And that's why it's great to have collaboration.
Whereas I'm a field person,
I get panic attacks
if I have to spend too many hours in a lab with a white coat on.
Take me away.
So we can work with geneticists who understand that.
So when they looked at the genetics of basking sharks,
they found that the diversity was incredibly low.
If you look at the first line, really,
you can see that all these different shark species are all quite similar.
I think this means they're all sharks
and they've come from a common ancestry.
But if you look at nucleotide diversity,
which is more genetics that are passed on through the parents,
you see that basking sharks, if you look at the first study,
was order of magnitude less diverse even than other shark species.
You can see this work was only done in 2006.
Before 2006, we had no idea of the genetic variability of basking sharks.

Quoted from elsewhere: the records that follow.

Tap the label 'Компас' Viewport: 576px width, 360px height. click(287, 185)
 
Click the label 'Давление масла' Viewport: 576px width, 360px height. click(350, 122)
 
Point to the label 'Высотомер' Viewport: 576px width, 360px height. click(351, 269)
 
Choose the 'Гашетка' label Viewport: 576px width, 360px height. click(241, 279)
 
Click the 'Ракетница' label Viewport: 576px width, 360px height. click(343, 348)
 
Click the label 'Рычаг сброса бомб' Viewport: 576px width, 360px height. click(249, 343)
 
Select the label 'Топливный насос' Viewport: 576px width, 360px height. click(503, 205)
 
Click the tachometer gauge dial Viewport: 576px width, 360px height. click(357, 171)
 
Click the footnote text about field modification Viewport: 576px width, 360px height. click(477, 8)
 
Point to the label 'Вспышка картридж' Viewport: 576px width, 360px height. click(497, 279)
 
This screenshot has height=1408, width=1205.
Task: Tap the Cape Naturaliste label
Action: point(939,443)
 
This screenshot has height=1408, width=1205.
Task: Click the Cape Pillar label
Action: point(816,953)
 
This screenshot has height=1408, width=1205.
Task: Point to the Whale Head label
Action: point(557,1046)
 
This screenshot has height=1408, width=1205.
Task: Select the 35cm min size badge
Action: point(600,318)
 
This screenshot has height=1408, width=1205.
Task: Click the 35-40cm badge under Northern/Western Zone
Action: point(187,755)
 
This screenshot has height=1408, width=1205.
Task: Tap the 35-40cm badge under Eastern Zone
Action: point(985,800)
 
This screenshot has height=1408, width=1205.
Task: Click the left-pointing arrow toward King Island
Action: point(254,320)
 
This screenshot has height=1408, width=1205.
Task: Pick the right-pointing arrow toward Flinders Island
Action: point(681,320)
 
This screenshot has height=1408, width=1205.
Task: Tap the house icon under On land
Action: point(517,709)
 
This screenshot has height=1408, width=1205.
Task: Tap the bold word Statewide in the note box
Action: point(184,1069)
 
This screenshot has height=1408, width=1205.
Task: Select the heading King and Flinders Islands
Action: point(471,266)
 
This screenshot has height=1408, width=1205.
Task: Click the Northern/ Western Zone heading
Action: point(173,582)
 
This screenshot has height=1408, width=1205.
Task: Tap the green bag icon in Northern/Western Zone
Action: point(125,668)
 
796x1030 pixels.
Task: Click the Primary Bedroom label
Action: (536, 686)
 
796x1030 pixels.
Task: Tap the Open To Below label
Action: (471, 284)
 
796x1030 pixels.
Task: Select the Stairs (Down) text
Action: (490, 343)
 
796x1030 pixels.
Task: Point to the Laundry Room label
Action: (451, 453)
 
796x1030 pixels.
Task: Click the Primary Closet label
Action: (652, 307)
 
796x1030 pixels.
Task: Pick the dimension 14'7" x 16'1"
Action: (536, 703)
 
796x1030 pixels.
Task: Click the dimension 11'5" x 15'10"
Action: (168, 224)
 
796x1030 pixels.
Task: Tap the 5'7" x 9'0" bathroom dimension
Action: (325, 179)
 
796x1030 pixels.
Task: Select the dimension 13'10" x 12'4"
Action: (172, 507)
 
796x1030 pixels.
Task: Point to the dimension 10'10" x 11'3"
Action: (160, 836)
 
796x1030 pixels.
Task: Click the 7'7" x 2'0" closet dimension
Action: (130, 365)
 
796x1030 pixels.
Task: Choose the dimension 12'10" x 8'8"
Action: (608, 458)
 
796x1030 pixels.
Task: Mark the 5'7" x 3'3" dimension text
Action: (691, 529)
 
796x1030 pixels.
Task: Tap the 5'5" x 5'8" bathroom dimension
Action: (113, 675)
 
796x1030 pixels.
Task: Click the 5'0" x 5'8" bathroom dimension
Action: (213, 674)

We had no idea: Did they distinguish into different populations?
Were there subpopulations?
And that's very important if you want to know
what the population size is, and the status of the animals.
So, Les Noble in Aberdeen kind of found this a bit unbelievable, really.
So he did another study using microsatellites,
which is much more expensive, much more time-consuming,
and to his surprise, came up with almost identical results.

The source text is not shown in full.